▶ [What to work on]
The lines to retype are the one with "The height and width of the screenshot is (346, 266)." and all that follow it to the end of the entries below; copy them exactly and nothing else.

=== Data for analysis ===

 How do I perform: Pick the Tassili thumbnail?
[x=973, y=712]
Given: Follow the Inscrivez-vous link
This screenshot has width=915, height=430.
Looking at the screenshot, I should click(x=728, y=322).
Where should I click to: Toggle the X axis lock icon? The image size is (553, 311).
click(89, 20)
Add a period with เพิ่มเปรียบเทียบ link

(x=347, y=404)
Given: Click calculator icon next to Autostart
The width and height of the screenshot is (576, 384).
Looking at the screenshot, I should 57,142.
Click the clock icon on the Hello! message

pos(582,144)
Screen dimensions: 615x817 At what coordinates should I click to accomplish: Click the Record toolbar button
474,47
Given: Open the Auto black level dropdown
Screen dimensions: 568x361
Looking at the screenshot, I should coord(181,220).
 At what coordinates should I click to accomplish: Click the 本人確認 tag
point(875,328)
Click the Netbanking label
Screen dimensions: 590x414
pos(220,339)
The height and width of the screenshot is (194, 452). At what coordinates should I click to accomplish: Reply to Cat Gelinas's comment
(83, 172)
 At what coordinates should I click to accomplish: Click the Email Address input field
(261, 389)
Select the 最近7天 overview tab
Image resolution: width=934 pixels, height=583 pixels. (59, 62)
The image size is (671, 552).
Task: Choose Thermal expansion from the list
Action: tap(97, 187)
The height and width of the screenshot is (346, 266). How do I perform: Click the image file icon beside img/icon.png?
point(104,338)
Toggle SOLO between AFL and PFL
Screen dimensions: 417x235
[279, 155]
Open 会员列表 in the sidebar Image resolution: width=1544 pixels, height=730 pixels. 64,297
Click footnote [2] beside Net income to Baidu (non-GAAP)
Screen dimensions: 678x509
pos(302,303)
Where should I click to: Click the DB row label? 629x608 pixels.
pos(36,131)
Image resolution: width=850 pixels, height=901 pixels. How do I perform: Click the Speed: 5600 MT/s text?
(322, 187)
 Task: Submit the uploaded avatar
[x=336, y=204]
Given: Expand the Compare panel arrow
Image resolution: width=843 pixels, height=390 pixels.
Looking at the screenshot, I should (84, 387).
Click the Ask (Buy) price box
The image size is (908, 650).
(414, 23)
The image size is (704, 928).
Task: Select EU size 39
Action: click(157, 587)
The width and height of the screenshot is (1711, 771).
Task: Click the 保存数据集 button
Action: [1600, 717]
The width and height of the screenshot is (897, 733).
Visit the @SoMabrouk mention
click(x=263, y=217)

===

▶ [Your solution]
The height and width of the screenshot is (346, 266). How do I perform: Click the image file icon beside img/icon.png?
point(104,338)
Toggle SOLO between AFL and PFL
Screen dimensions: 417x235
[279, 155]
Open 会员列表 in the sidebar Image resolution: width=1544 pixels, height=730 pixels. 64,297
Click footnote [2] beside Net income to Baidu (non-GAAP)
Screen dimensions: 678x509
pos(302,303)
Where should I click to: Click the DB row label? 629x608 pixels.
pos(36,131)
Image resolution: width=850 pixels, height=901 pixels. How do I perform: Click the Speed: 5600 MT/s text?
(322, 187)
 Task: Submit the uploaded avatar
[x=336, y=204]
Given: Expand the Compare panel arrow
Image resolution: width=843 pixels, height=390 pixels.
Looking at the screenshot, I should (84, 387).
Click the Ask (Buy) price box
The image size is (908, 650).
(414, 23)
The image size is (704, 928).
Task: Select EU size 39
Action: click(157, 587)
The width and height of the screenshot is (1711, 771).
Task: Click the 保存数据集 button
Action: [1600, 717]
The width and height of the screenshot is (897, 733).
Visit the @SoMabrouk mention
click(x=263, y=217)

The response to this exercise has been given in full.